CTLA4-Ig and anti-CD40 ligand prevent renal allograft rejection in primates

Abstract

Selective inhibition of T cell costimulation using the B7-specific fusion protein CTLA4-Ig has been shown to induce long-term allograft survival in rodents. Antibodies preventing the interaction between CD40 and its T cell-based ligand CD154 (CD40L) have been shown in rodents to act synergistically with CTLA4-Ig. It has thus been hypothesized that these agents might be capable of inducing long-term acceptance of allografted tissues in primates. To test this hypothesis in a relevant preclinical model, CTLA4-Ig and the CD40L-specific monoclonal antibody 5C8 were tested in rhesus monkeys. Both agents effectively inhibited rhesus mixed lymphocyte reactions, but the combination was 100 times more effective than either drug alone. Renal allografts were transplanted into nephectomized rhesus monkeys shown to be disparate at major histocompatibility complex class I and class II loci. Control animals rejected in 5-8 days. Brief induction doses of CTLA4-Ig or 5C8 alone significantly prolonged rejection-free survival (20-98 days). Two of four animals treated with both agents experienced extended (>150 days) rejection-free allograft survival.

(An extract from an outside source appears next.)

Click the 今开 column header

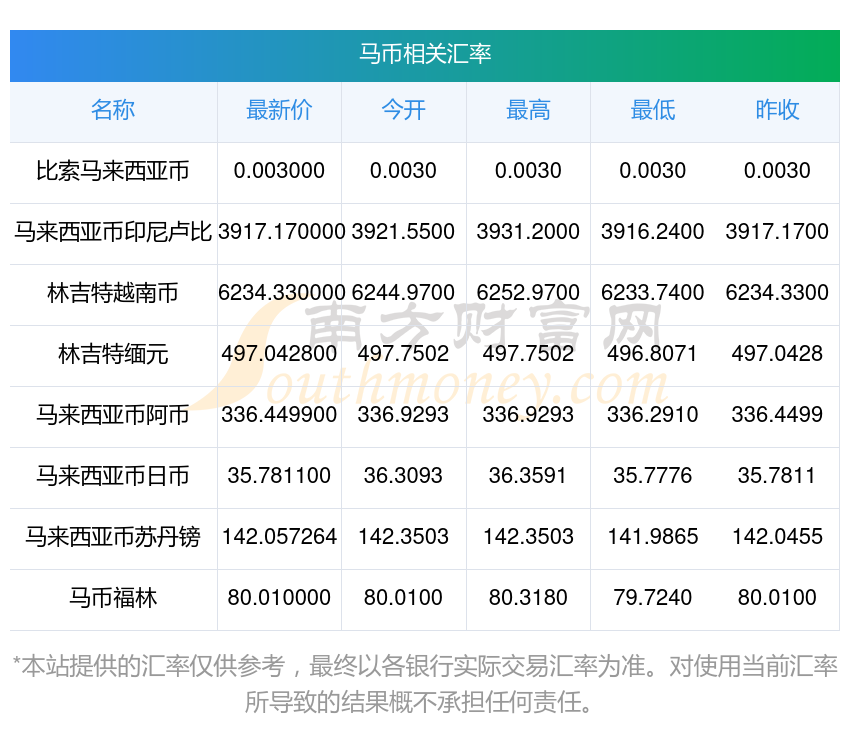(403, 110)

Two animals treated with 5C8 alone and one animal treated with both 5C8 and CTLA4-Ig experienced late, biopsy-proven rejection, but a repeat course of their induction regimen successfully restored normal graft function. Neither drug affected peripheral T cell or B cell counts. There were no clinically evident side effects or rejections during treatment. We conclude that CTLA4-Ig and 5C8 can both prevent and reverse acute allograft rejection, significantly prolonging the survival of major histocompatibility complex-mismatched renal allografts in primates without the need for chronic immunosuppression.

Figure 1

The effect of CTLA4-Ig and 5C8 alone and in combination on unidirectional rhesus monkey mixed lymphocyte reactions. Increasing concentrations of CTLA4-Ig result in progressive suppression, whereas the effects of 5C8 are more modest. The combination is more effective than either drug alone at 100-fold or greater concentrations. Results shown were reproduced in three independent experiments. c.p.m., counts per minute from incorporated [³H]thymidine.

Figure 2

(A) Survival and renal function as determined by serum creatinine following unmodified allogeneic renal transplantation (–) or transplantation following induction with CTLA4-Ig alone (▪) or 5C8 alone (⧫). Open arrows indicate re-treatment during biopsy-proven rejection. Solid arrows indicate continued survival. (B) Survival and renal function as determined by serum creatinine following unmodified allogeneic renal transplantation (–) or transplantation following induction with both CTLA4-Ig and 5C8. ○ indicate treatment on days 0, 2, 4, 6, 8, 10, and 12 posttransplant. • indicate treatment on days 0, 2, 4, 6, 8, 12, 16, and 28 posttransplant. Open arrows indicate re-treatment during biopsy-proven rejection for the animal depicted in ○. Solid arrows indicate continued survival free of rejection since transplantation.

Figure 3

(A) Renal allograft histology showing acute cellular rejection following unmodified renal allotransplantation in rhesus monkeys. (B) Renal allograft histology showing acute cellular rejection prior to reversal with 5C8. (C) Normal renal allograft histology from an animal with normal renal function 163 days after transplantation and induction with CTLA4-Ig and 5C8. (D) A perivascular lymphoid aggregate within the allograft shown in C. These nests of lymphocytes exist in the allograft despite normal function and the absence of immunosuppression. All micrographs are ×250.

Figure 4

Mixed lymphocyte responses against donor lymphocytes and third-party lymphocytes for two rhesus monkeys 150 days after allotransplantation with rejection-free survival and normal renal function and without any chronic therapy. Both donor and third-party responsiveness are maintained.